Secstate is a tool that attempts to streamline the Certification and Accreditation process of Linux systems by providing a mechanism to verify, validate, and provide remediation to security relevant configuration items.

Setup

  1. Install the most recent version of secstate from https://fedorahosted.org/secstate/wiki/RecentBuilds
  2. Download and extract the file available at https://fedorahosted.org/secstate/attachment/wiki/TestContent/etcpasswd.tar.gz?format=raw
  3. Backup of /etc/passwd
  4. Have another root session open in case something goes wrong with /etc/passwd and the user is unable to authenticate

How to test

  1. Change the owner, group, and permissions on /etc/passwd.
     # sudo chown 500:500 /etc/passwd
     # sudo chmod 777 /etc/passwd
     # ls -ln /etc/passwd
    

    The user should see that the owner and group owner of /etc/passwd is UID and GID 500 and the permissions should be like -rwxrwxrwx.

  2. Import the downloaded content using secstate.
     # sudo secstate import etcpasswd/Passwd.xccdf.xml
     # sudo
    

    The user should see a listing like:

     [X]Benchmark - ID: Passwd, Title: 'PasswordFilePermissions', Profile: None
            [X]Rule - ID: Passwd-R-2-1, Title: 'Passwd_Ownership'
            [X]Rule - ID: Passwd-R-2-2, Title: 'Passwd_Group_Ownership'
            [X]Rule - ID: Passwd-R-2-3, Title: 'Passwd_Mode'
    
  3. Deselect the group ownership rule.
     # sudo secstate deselect Passwd Passwd-R-2-2
     # sudo secstate list -a -r
    

    The user should see the same listing as above, except the group ownership rule should not have an X.

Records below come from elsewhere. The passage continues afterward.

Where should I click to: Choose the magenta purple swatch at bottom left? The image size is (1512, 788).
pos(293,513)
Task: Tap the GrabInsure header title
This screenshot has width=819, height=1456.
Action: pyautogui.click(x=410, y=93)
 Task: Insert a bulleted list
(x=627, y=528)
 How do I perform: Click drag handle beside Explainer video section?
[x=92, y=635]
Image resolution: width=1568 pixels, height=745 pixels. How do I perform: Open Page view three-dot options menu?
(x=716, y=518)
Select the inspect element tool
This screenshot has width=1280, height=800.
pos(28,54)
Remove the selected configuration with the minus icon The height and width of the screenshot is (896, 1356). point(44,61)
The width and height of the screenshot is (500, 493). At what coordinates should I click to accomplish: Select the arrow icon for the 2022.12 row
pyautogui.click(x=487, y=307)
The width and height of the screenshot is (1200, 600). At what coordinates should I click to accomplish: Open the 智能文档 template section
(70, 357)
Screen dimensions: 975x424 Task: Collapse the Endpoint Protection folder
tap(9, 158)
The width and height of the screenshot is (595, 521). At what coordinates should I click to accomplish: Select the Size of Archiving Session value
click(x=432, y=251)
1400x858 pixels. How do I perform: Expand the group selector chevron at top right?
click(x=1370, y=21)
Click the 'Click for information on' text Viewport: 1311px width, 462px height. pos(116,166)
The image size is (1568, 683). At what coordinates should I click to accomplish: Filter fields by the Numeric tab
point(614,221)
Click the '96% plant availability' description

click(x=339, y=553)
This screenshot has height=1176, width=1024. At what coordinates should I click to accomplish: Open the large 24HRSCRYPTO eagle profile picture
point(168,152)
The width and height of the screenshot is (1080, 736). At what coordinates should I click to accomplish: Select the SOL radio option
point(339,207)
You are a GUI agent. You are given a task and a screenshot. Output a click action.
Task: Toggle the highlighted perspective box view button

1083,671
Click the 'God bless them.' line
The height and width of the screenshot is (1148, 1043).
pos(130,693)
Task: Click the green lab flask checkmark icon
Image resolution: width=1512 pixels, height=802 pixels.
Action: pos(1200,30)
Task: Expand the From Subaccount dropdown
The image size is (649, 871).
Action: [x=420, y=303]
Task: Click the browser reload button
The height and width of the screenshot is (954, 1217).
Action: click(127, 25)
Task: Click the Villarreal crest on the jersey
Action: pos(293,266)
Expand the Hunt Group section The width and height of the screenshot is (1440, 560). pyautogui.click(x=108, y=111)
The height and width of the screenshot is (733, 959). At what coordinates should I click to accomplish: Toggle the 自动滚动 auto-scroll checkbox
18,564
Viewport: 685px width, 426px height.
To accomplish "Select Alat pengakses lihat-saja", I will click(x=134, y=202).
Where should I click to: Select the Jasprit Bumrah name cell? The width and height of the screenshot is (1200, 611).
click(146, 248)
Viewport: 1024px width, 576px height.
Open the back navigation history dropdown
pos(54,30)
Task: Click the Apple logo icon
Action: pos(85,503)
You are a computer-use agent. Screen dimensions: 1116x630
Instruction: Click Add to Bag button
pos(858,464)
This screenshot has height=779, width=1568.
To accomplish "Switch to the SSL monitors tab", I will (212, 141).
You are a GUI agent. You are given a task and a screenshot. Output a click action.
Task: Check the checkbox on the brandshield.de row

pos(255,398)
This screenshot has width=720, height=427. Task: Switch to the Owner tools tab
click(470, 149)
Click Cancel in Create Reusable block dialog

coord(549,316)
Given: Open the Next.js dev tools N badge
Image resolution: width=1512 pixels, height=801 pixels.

  4. Audit before remediation.
     # sudo secstate audit
    

    The user should see output like:

     --Results for 'Passwd' (Profile: 'Custom')--
     Passed:         0
     Failed:         2
     Fixed:          0
     Not Selected:   1
     Not Checked:    0
     Not Applicable: 0
     Error:          0
     Informational:  0
     Unknown:        0
    
  5. Remediate everything except group ownership.
     # sudo secstate remediate -r etcpasswd/passwd.pp
    

    The user should see output similar to:

     notice: //passwd/File_perms[/etc/passwd]/uexec: uexec changed 'true' to 'false'
     notice: //passwd/File_perms[/etc/passwd]/gwrite: gwrite changed 'true' to 'false'
     notice: //passwd/File_perms[/etc/passwd]/gexec: gexec changed 'true' to 'false'
     notice: //passwd/File_perms[/etc/passwd]/owrite: owrite changed 'true' to 'false'
     notice: //passwd/File_perms[/etc/passwd]/oexec: oexec changed 'true' to 'false'
     notice: //passwd/File_perms[/etc/passwd]/owner: owner changed '500' to '0'
    
  6. Select the group ownership rule.
     # sudo secstate select Passwd Passwd-R-2-2
     # sudo secstate list -a -r
    

    The user should see the original listing with all rules selected.

  7. Remediate everything.
     # sudo secstate remediate -r etcpasswd/passwd.pp
    

    The user should see output like:

     notice: //passwd/File_perms[/etc/passwd]/group: group changed '500' to '0'
    
  8. Final audit.
    # sudo secstate audit
    

    The user should see output like:

     --Results for 'Passwd' (Profile: 'Custom')--
     Passed:         3
     Failed:         0
     Fixed:          0
     Not Selected:   0
     Not Checked:    0
     Not Applicable: 0
     Error:          0
     Informational:  0
     Unknown:        0
    
  9. Manually verify permissions of /etc/passwd.
        # ls -ln /etc/passwd
    

    The user should see that the owner and group UID and GID have been reset to 0 and the permissions on the file are now -rw-r--r--.

Expected Results

All the commands from previous section get expected results.